TiVo Inc. (NASDAQ:TIVO) stated that the company’s revenue in the third-quarter surged 12% on record subscribers’ additions and increased distribution deals, but profits offset by higher costs. For the current quarter, the company said that it will book a charge of nearly $11 million related to the previously reported exit of its chief executive officer, who will continue to serve as Chairman of TiVo’s board.
TiVo Inc. (NASDAQ:TIVO) estimated this charge will push the company into net loss in the fourth quarter with revenue estimates in between $101 million and $104 million. Analysts had estimated profit of $9.1 million on revenue of $102.6 million. Shares of TiVo reacted negatively and declined more than 20% following the next quarter’s projection. Established in 1997, the company modernized the way T.V. is watched by presenting a digital video recorder, permittingaudiences to easily record programs, fast-forward and freeze through movies and shows, skip commercials and rewind.
To stay competitive, TiVo Inc. (NASDAQ:TIVO) finalized distribution deals with some of its competing video-streaming services and pay-TV carriers and developed technology that permits subscribers to take video off the traditional and web broadcast or cable channels. A couple of months ago, it launched its latest recorder known as the Bolt.TiVo, which makes a considerable amount of sales from patent settlement deals that stand to expire starting in 2018, has added cloud-based media offerings and expanded abroad.

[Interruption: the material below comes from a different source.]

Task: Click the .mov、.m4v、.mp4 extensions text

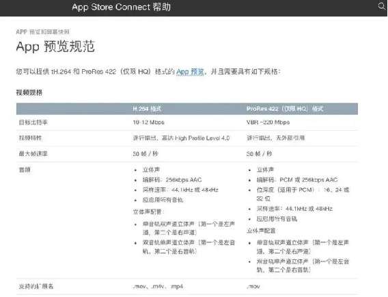Action: (x=158, y=286)
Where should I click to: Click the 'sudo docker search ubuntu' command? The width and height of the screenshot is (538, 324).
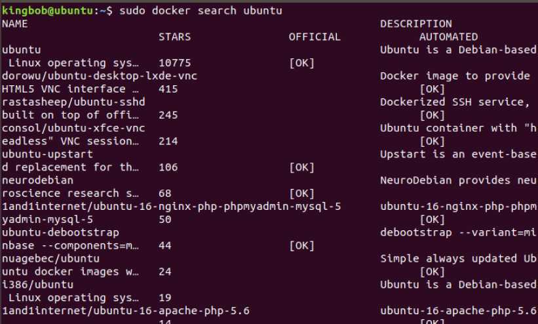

In the latest period, TiVo Inc. (NASDAQ:TIVO) added nearly 429,000 subscriptions in the recently reported quarter, ending the period with over 6.5 million, up 26% from the same quarter a year-ago and 7% from the preceding quarter. Tom Rogers, the CEO stated that TiVo has over four million subscribers abroad, led by additions from Virgin Media and Vodafone Spain, and bolstered by a new agreement with Millicom in Latin America.